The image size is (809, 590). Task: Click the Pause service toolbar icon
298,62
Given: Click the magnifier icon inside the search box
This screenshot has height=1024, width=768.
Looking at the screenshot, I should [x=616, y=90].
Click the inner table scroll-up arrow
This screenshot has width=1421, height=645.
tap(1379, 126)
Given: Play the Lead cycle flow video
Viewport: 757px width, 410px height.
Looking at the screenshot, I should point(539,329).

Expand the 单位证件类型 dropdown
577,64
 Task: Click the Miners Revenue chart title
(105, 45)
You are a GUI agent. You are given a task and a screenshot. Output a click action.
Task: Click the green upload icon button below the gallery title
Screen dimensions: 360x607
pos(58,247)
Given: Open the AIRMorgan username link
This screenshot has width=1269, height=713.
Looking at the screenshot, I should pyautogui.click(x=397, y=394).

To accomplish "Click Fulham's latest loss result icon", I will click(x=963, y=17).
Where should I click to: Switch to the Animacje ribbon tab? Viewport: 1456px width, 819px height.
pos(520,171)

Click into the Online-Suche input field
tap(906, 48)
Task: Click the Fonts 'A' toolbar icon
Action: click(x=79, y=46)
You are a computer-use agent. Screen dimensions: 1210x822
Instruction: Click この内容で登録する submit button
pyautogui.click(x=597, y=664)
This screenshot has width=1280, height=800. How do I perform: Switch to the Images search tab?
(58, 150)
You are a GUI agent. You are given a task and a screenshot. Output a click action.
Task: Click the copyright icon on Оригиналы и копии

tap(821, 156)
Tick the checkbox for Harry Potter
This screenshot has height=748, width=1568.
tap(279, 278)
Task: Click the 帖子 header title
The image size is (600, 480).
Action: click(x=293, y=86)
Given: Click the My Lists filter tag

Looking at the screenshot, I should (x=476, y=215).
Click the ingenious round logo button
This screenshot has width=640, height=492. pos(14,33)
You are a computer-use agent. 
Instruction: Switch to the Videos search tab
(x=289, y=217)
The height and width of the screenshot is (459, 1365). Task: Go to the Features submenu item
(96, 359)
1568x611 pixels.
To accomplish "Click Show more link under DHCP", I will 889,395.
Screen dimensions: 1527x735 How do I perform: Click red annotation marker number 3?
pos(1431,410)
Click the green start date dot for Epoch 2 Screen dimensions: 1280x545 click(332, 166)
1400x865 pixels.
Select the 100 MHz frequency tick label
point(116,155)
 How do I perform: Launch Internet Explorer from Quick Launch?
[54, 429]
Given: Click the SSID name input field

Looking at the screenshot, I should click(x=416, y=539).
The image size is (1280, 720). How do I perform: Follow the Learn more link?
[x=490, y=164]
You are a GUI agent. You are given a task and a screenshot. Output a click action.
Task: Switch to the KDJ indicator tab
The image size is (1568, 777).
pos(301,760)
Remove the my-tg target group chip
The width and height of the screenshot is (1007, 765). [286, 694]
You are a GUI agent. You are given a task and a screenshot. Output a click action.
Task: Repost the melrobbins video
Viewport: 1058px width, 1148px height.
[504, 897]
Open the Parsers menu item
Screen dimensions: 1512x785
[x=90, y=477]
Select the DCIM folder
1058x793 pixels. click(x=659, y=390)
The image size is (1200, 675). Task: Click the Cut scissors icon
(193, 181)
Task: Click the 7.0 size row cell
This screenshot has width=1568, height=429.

### PROBLEM STATEMENT
Each line of the data must be written out exactly as it appears.

### OUTPUT OF THE TASK
The image size is (809, 590). Task: Click the Pause service toolbar icon
298,62
Given: Click the magnifier icon inside the search box
This screenshot has height=1024, width=768.
Looking at the screenshot, I should [x=616, y=90].
Click the inner table scroll-up arrow
This screenshot has width=1421, height=645.
tap(1379, 126)
Given: Play the Lead cycle flow video
Viewport: 757px width, 410px height.
Looking at the screenshot, I should point(539,329).

Expand the 单位证件类型 dropdown
577,64
 Task: Click the Miners Revenue chart title
(105, 45)
You are a GUI agent. You are given a task and a screenshot. Output a click action.
Task: Click the green upload icon button below the gallery title
Screen dimensions: 360x607
pos(58,247)
Given: Open the AIRMorgan username link
This screenshot has width=1269, height=713.
Looking at the screenshot, I should pyautogui.click(x=397, y=394).

To accomplish "Click Fulham's latest loss result icon", I will click(x=963, y=17).
Where should I click to: Switch to the Animacje ribbon tab? Viewport: 1456px width, 819px height.
pos(520,171)

Click into the Online-Suche input field
tap(906, 48)
Task: Click the Fonts 'A' toolbar icon
Action: click(x=79, y=46)
You are a computer-use agent. Screen dimensions: 1210x822
Instruction: Click この内容で登録する submit button
pyautogui.click(x=597, y=664)
This screenshot has width=1280, height=800. How do I perform: Switch to the Images search tab?
(58, 150)
You are a GUI agent. You are given a task and a screenshot. Output a click action.
Task: Click the copyright icon on Оригиналы и копии

tap(821, 156)
Tick the checkbox for Harry Potter
This screenshot has height=748, width=1568.
tap(279, 278)
Task: Click the 帖子 header title
The image size is (600, 480).
Action: click(x=293, y=86)
Given: Click the My Lists filter tag

Looking at the screenshot, I should (x=476, y=215).
Click the ingenious round logo button
This screenshot has width=640, height=492. pos(14,33)
You are a computer-use agent. 
Instruction: Switch to the Videos search tab
(x=289, y=217)
The height and width of the screenshot is (459, 1365). Task: Go to the Features submenu item
(96, 359)
1568x611 pixels.
To accomplish "Click Show more link under DHCP", I will 889,395.
Screen dimensions: 1527x735 How do I perform: Click red annotation marker number 3?
pos(1431,410)
Click the green start date dot for Epoch 2 Screen dimensions: 1280x545 click(332, 166)
1400x865 pixels.
Select the 100 MHz frequency tick label
point(116,155)
 How do I perform: Launch Internet Explorer from Quick Launch?
[54, 429]
Given: Click the SSID name input field

Looking at the screenshot, I should click(x=416, y=539).
The image size is (1280, 720). How do I perform: Follow the Learn more link?
[x=490, y=164]
You are a GUI agent. You are given a task and a screenshot. Output a click action.
Task: Switch to the KDJ indicator tab
The image size is (1568, 777).
pos(301,760)
Remove the my-tg target group chip
The width and height of the screenshot is (1007, 765). [286, 694]
You are a GUI agent. You are given a task and a screenshot. Output a click action.
Task: Repost the melrobbins video
Viewport: 1058px width, 1148px height.
[504, 897]
Open the Parsers menu item
Screen dimensions: 1512x785
[x=90, y=477]
Select the DCIM folder
1058x793 pixels. click(x=659, y=390)
The image size is (1200, 675). Task: Click the Cut scissors icon
(193, 181)
Task: Click the 7.0 size row cell
This screenshot has width=1568, height=429.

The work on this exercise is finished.